Paul Fletcher says the e-safety commissioner will have "reputation sanctions".
Social media websites and apps based overseas like Facebook, Snapchat and Ask.fm can soon expect a knock on the door from an Australian government official if they don't comply with certain expectations surrounding cyber bullying and the removal of objectionable content.
The sites may also face being named and shamed if they don't meet the expectations.
This is according to Paul Fletcher, parliamentary secretary to the Minister for Communications, who has revealed what powers his yet-to-be-appointed e-safety commissioner will have.
Speaking at the Law Society of NSW last week, Mr Fletcher said legislation to be introduced before parliament later this year would enable him to appoint an e-safety commissioner that would become a central point of contact for children, parents and law-enforcement agencies.
The commissioner would also regularly fly overseas to establish informal relationships with social networks and apps in order to ensure they meet certain Australian expectations, he said.
If they didn't, Mr Fletcher said the sites risked reputationdamage in Australia.
"As new [sites] emerge we want the person in this office to be getting on a plane, travelling to Europe and the US and other parts of the world on a regular basis, knocking on the door and saying, 'I'm from the Australian government, I just want to let you know we're watching you and we want an informal relationship if serious stuff is posted on your site [and] we want to be able to get in touch and ask you to take it down and also let you know we've got some expectations of social media sites'," Mr Fletcher said in response to a question about enforcing his policy.
The government also expected to be given its own central point of contact with each site, he said.

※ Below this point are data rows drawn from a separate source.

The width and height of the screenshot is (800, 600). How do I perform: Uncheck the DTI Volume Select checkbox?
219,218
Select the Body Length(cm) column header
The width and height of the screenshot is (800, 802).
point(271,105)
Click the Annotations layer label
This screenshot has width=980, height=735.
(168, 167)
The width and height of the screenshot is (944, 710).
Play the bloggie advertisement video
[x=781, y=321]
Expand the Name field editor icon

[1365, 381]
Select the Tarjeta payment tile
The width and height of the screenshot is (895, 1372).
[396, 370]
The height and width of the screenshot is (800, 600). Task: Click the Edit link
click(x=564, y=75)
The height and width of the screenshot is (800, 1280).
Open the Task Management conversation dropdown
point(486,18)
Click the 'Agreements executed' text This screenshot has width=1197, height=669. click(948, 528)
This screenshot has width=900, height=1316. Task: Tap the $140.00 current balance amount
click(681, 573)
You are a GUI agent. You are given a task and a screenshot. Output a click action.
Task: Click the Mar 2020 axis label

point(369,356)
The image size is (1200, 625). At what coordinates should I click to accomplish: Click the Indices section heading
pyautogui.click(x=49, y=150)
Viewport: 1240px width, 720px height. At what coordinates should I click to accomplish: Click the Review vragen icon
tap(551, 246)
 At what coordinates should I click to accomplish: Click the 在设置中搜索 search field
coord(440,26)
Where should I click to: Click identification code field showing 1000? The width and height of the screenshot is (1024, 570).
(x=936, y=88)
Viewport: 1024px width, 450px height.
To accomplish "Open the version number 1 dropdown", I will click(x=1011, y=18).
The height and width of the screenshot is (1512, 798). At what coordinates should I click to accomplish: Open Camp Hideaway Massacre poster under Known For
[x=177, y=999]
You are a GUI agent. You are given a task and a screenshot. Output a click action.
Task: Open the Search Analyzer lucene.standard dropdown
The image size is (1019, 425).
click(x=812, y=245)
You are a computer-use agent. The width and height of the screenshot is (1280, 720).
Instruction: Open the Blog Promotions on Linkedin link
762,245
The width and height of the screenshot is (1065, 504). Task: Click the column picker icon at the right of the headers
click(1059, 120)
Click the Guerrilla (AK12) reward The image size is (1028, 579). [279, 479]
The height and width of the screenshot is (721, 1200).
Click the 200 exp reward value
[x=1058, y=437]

This was essential "because what we've seen is that as new sites emerge and come on the scene there can be a real disconnect" when it comes to contact.
He added that anecdotal evidence suggested it could be very difficult for a school principal or police officer to get in contact with emerging social sites or apps to remove cyber bullying content on them.
In addition to an e-safety commissioner, the federal government has proposed extra funding for education on cyber bullying. A separate proposal to create dedicated criminal offences for online bullies was dropped in April.
Companies such as Google and Facebook have objected to the plans for an e-safety commissioner on the grounds they threaten free speech, claiming industry oversight would better serve online safety.
Although he conceded cooperation wasn't enforceable, he said there would be "reputational sanctions" the e-safety commissioner could apply to sites that refused or didn't respond when asked to take down objectionable material.
"In other words it would be possible for this e-safety commissioner - indeed we envisage it being part of his or her job - to ... be a source of advice to parents and amongst other things to say [publicly], for example … 'We think this site is pretty problematic'."
"So there will be plenty of sites, particularly those smaller [ones] located overseas where we won't have a formal capacity to enforce but we still think it's worth having someone whose job description involves attempting to build a relationship," Mr Fletcher said.
In 2010, the Australian Federal Police accused Facebook of hampering criminal investigations and putting lives at risk by withholding information from law enforcement agencies.
But Australian Federal Police coordinator of the High Tech Crime Operations Crime Prevention Team, Jenny Cartwright, told the Law Society of NSW that relationships with social networking sites had improved.
"If it's child exploitation material then the cooperation we've received has been quite positive and quite swift," Dr Cartwright said.
"There are a number of mechanisms that are in place with a number of social networking platforms where you can escalate," she added. "If you report something that hasn't been taken down then we have the ability to escalate it further so that the content is taken down.
"We also have the other ability, using mutually legal assistance requests, to have certain material [removed]. [So] we are getting that cooperation."
However, Mr Fletcher said evidence still suggested that many sites didn't always cooperate. He said a recent study indicated that in many cases take-down requests were ignored.